→ **SUPPLIED PASSAGE**

The user wants factual recommendations based on our actual laptop database, not generic advice.
"""

This prompt is more complex. It takes two main pieces of information from the Agent State: the original {user_query} and the {trend_insights} gathered by the Trend Analysis Agent (which includes sentiment information from the Sentiment Analysis Agent). It uses these placeholders to inject the specific context and analysis results into the prompt.

Crucially, this prompt also includes constraints and instructions for the AI model, telling it exactly how to format the response (“Be brief,” “Provide 2-3 SPECIFIC laptop recommendations,” “Use ONLY the following real data,” “MUST NOT include ANY meta-commentary”). These instructions are critical for ensuring the AI’s output is useful and fits the purpose of EggHatch AI.

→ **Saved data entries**
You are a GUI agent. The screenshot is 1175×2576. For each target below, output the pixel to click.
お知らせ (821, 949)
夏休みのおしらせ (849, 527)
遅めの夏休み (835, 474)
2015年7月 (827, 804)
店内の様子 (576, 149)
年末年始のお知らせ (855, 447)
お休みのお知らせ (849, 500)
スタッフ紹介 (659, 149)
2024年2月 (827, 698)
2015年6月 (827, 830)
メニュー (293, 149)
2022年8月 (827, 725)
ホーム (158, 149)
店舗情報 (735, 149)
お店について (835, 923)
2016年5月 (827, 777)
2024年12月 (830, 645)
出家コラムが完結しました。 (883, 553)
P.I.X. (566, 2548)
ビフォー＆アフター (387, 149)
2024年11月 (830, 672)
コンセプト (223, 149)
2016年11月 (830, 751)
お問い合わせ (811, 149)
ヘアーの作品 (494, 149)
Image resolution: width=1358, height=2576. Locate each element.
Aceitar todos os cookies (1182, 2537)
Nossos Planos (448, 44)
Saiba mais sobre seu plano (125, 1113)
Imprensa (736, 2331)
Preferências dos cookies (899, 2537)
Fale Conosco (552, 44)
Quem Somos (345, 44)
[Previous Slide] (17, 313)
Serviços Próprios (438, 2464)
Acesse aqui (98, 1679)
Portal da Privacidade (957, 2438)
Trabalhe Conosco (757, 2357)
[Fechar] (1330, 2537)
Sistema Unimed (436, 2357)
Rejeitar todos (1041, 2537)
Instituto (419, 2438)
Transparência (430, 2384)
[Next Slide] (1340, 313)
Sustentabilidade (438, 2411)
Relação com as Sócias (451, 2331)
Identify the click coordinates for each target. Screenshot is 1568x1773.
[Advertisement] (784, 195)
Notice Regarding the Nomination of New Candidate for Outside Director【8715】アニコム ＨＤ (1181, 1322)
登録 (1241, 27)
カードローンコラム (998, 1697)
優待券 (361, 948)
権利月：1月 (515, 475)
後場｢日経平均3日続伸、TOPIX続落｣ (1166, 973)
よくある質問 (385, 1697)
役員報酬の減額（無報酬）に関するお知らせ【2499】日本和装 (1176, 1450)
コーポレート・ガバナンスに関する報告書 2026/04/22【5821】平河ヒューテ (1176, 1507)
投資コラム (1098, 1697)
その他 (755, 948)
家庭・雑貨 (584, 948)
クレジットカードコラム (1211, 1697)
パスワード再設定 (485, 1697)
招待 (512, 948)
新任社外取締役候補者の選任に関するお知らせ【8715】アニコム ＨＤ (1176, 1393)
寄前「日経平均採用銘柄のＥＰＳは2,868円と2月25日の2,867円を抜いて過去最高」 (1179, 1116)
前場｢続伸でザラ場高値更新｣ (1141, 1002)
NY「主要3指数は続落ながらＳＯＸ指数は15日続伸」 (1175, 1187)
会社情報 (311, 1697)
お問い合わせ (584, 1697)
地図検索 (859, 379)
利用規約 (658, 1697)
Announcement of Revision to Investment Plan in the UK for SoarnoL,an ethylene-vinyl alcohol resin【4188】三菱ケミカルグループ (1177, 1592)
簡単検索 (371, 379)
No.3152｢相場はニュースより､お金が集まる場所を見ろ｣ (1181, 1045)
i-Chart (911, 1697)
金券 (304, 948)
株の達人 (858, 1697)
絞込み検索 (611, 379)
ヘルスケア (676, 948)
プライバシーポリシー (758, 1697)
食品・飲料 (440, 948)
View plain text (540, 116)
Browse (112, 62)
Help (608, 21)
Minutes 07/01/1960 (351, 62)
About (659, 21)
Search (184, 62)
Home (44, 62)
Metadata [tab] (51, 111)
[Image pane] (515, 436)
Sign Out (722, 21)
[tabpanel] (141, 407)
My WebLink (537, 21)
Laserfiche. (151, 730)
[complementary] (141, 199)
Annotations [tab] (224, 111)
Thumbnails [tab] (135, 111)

→ **TASK 1**
Answer these questions using the passage about the EggHatch AI prompt:
(a) What does the user want, according to the first line?
(b) Which two pieces of information does the prompt take from the Agent State?
(c) Which agent gathers the trend insights?
→ **TASK 2**
Resume the passage about the EggHatch AI prompt, picking up right after its final sentence.

→ **FINAL ANSWER 1**
(a) Factual recommendations based on the actual laptop database, not generic advice.
(b) The original {user_query} and the {trend_insights}.
(c) The Trend Analysis Agent.

→ **FINAL ANSWER 2**
Here’s how the synthesize_response function in app/master_agent.py uses this prompt (simplified):

# --- from app/master_agent.py (simplified) ---
# ... imports and setup ...
from app.prompts import RESPONSE_SYNTHESIS_PROMPT
# ... llm_client initialization ...

def synthesize_response(state):
    # Access required data from the state
    user_query = state.get("user_query", "")
    trend_insights = state.get("trend_insights", {}) # Get analysis results

    # Format the prompt with user query and insights
    formatted_prompt = RESPONSE_SYNTHESIS_PROMPT.format(
        user_query=user_query,
        trend_insights=trend_insights # Pass the analysis results here
    )

    # Send the formatted prompt to the LLM client
    response_generator = llm_client.generate(
        prompt=formatted_prompt,
        system_prompt=MASTER_AGENT_SYSTEM_PROMPT # Often include the system prompt too
    )

    # ... collect response, format final response, and update state ...
    return updated_fields

The synthesize_response function pulls the necessary information from the state dictionary (remember, the state travels with the query). It then uses Python’s .format() method to insert this data into the prompt template before sending it to the llm_client. The AI receives the full instruction, including the user’s question and the analysis data, and is told to write the final answer according to the specified rules.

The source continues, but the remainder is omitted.